(Collected data)
┌────────
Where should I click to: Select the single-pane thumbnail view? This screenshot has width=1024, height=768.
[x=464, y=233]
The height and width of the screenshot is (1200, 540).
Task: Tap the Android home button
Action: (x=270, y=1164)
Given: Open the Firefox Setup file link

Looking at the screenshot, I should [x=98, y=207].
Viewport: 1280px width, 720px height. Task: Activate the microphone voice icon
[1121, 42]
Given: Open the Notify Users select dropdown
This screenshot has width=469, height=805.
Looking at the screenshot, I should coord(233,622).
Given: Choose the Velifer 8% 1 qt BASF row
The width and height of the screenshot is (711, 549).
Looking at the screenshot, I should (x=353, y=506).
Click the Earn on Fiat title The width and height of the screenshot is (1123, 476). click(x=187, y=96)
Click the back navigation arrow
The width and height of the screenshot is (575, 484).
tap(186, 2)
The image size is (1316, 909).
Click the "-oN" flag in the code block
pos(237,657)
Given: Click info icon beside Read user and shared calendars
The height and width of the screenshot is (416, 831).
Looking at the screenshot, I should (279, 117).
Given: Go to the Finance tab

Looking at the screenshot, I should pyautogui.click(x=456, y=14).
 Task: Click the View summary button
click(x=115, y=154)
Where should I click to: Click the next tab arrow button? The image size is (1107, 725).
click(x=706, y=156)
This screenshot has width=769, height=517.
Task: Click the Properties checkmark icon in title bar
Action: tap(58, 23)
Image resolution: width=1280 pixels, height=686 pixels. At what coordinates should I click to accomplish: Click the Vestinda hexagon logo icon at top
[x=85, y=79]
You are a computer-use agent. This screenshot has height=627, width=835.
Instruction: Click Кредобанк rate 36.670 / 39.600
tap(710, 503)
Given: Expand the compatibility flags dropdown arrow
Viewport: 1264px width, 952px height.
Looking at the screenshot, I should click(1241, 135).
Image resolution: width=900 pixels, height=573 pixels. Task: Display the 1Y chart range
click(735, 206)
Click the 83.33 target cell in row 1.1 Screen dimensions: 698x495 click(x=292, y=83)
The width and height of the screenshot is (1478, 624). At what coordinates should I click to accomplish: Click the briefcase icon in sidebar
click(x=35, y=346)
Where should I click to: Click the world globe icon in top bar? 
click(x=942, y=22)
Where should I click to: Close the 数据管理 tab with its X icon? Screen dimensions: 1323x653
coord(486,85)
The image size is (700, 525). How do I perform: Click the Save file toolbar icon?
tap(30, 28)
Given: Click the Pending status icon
└────────
TASK REQUIREMENTS. Copy out each entry once more, character for character.

TASK RESULT.
Where should I click to: Select the single-pane thumbnail view? This screenshot has width=1024, height=768.
[x=464, y=233]
The height and width of the screenshot is (1200, 540).
Task: Tap the Android home button
Action: (x=270, y=1164)
Given: Open the Firefox Setup file link

Looking at the screenshot, I should [x=98, y=207].
Viewport: 1280px width, 720px height. Task: Activate the microphone voice icon
[1121, 42]
Given: Open the Notify Users select dropdown
This screenshot has width=469, height=805.
Looking at the screenshot, I should coord(233,622).
Given: Choose the Velifer 8% 1 qt BASF row
The width and height of the screenshot is (711, 549).
Looking at the screenshot, I should (x=353, y=506).
Click the Earn on Fiat title The width and height of the screenshot is (1123, 476). click(x=187, y=96)
Click the back navigation arrow
The width and height of the screenshot is (575, 484).
tap(186, 2)
The image size is (1316, 909).
Click the "-oN" flag in the code block
pos(237,657)
Given: Click info icon beside Read user and shared calendars
The height and width of the screenshot is (416, 831).
Looking at the screenshot, I should (279, 117).
Given: Go to the Finance tab

Looking at the screenshot, I should pyautogui.click(x=456, y=14).
 Task: Click the View summary button
click(x=115, y=154)
Where should I click to: Click the next tab arrow button? The image size is (1107, 725).
click(x=706, y=156)
This screenshot has width=769, height=517.
Task: Click the Properties checkmark icon in title bar
Action: tap(58, 23)
Image resolution: width=1280 pixels, height=686 pixels. At what coordinates should I click to accomplish: Click the Vestinda hexagon logo icon at top
[x=85, y=79]
You are a computer-use agent. This screenshot has height=627, width=835.
Instruction: Click Кредобанк rate 36.670 / 39.600
tap(710, 503)
Given: Expand the compatibility flags dropdown arrow
Viewport: 1264px width, 952px height.
Looking at the screenshot, I should click(1241, 135).
Image resolution: width=900 pixels, height=573 pixels. Task: Display the 1Y chart range
click(735, 206)
Click the 83.33 target cell in row 1.1 Screen dimensions: 698x495 click(x=292, y=83)
The width and height of the screenshot is (1478, 624). At what coordinates should I click to accomplish: Click the briefcase icon in sidebar
click(x=35, y=346)
Where should I click to: Click the world globe icon in top bar? 
click(x=942, y=22)
Where should I click to: Close the 数据管理 tab with its X icon? Screen dimensions: 1323x653
coord(486,85)
The image size is (700, 525). How do I perform: Click the Save file toolbar icon?
tap(30, 28)
Given: Click the Pending status icon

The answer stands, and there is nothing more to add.